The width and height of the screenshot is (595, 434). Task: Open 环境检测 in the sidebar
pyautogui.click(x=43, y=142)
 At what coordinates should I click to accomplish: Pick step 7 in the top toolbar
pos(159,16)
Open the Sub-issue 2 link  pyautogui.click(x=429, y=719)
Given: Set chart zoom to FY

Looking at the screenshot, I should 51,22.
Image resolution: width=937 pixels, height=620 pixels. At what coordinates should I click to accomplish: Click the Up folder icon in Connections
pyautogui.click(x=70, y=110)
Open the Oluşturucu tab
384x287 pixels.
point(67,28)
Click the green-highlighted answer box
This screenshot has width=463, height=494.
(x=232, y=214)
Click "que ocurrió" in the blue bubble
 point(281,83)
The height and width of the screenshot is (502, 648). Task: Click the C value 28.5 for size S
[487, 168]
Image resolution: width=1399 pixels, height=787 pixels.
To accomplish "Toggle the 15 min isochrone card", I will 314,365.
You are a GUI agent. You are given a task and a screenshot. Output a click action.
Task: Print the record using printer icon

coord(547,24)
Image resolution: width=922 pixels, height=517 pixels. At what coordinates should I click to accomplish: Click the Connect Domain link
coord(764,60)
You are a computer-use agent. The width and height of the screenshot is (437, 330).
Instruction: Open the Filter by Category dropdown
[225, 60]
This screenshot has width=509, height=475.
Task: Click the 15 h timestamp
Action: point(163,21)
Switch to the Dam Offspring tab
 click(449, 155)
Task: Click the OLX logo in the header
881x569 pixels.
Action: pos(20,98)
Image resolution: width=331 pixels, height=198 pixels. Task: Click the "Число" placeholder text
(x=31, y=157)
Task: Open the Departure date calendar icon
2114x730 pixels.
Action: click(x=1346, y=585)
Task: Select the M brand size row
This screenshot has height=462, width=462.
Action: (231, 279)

# YOUR GOAL:
Where a line of the data includes the string "agent", list that line.

# WRITTEN SOLUTION:
You are a GUI agent. You are given a task and a screenshot. Output a click action.
You are a computer-use agent. The width and height of the screenshot is (437, 330).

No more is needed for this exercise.